Dopo aver distinto gli strumenti fiscali secondo la loro visibilità, gli autori testano le conclusioni principali del modello teorico, guardando al legame tra competizione elettorale e le scelte di tax mix. Controllando per una vasta gamma di canali alternativi, caratteristiche ideologiche del sindaco e degli elettori e tecniche di stima, emerge un risultato principale coerente e significativo: una diminuzione dell’1% del margine di vittoria (cioè, la differenza nelle percentuali di voto) tra il sindaco eletto e il suo sfidante generano un calo di 0,53 euro nel gettito fiscale pro-capite proveniente da ICI (tassa sugli immobili) e un contestuale aumento dei ricavi da canoni per “servizi locali” di 0,66 euro pro-capite. In altre parole, i sindaci che hanno vinto con un margine di vittoria più ristretto, segno di una concorrenza elettorale più agguerrita, hanno maggiori probabilità di aumentare la percentuale di entrate provenienti da tributi minori e tariffe, rispetto alle tasse. Analogamente, i sindaci che hanno vinto con un margine più ampio hanno meno probabilità di ricorrere tributi minori e tariffe. Questo comportamento non è influenzato dall’affiliazione politica del sindaco. Coerentemente con l’ipotesi iniziale, anche i cicli elettorali svolgono un ruolo importante nel determinare le decisioni riguardanti la fissazione del mix di strumenti fiscali da utilizzare.
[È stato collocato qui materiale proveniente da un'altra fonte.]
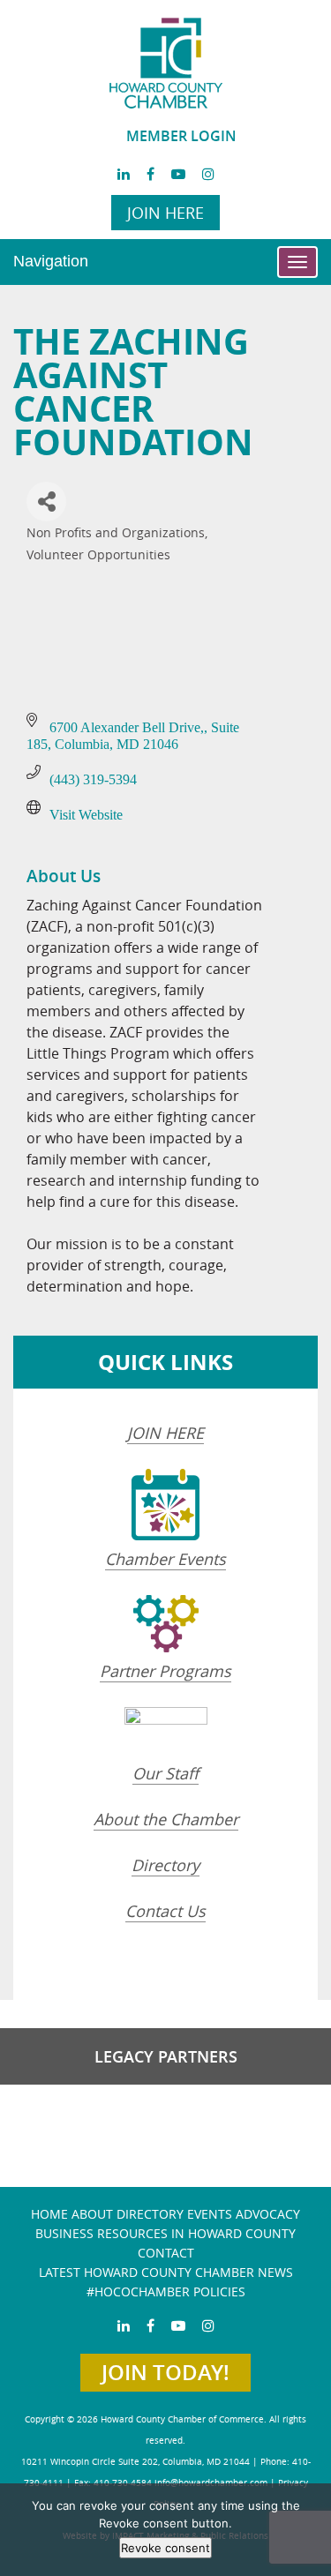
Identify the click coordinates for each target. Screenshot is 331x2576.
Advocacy (268, 2213)
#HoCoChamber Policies (166, 2291)
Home (49, 2213)
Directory (165, 1865)
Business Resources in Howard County (165, 2233)
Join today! (165, 2372)
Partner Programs (165, 1670)
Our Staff (165, 1773)
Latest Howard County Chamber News (166, 2272)
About (92, 2213)
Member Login (181, 136)
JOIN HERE (165, 1432)
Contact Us (165, 1910)
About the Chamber (166, 1819)
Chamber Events (165, 1558)
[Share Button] (46, 501)
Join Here (165, 212)
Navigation (50, 261)
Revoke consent (165, 2548)
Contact (166, 2252)
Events (209, 2213)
Inoltre, la sostituzione tra entrate più salienti e altre tributi minori e tariffe avviene principalmente negli anni prossimi alle elezioni. In altre parole, l’effetto è più forte quando si avvicinano le elezioni e quando i candidati si preparano ad affrontare una maggiore concorrenza politica.
In conclusione, questo studio mira ad arricchire la nostra comprensione dell’interazione tra incentivi elettorali e responsabilità politica. In generale, le elezioni sono comunemente viste come una forza positiva che migliora la selezione politica e disciplina il comportamento dei politici. Tuttavia, il presente articolo sfida questa interpretazione fornendo una forte evidenza empirica alternativa. Ogni volta che i responsabili politici possono scegliere tra una serie di strumenti fiscali con vari gradi di salienza, useranno lo strumento meno saliente quando la loro elezione è a maggior rischio o quando gli elettori sono più sensibili alle decisioni politiche nel periodo pre-elettorale. Questo indebolisce l’argomentazione a favore del ruolo positivo che giocherebbero le elezioni nel mantenere i politici responsabili nei confronti degli elettori indicando la necessità di ulteriori approfondimenti teorici ed empirici.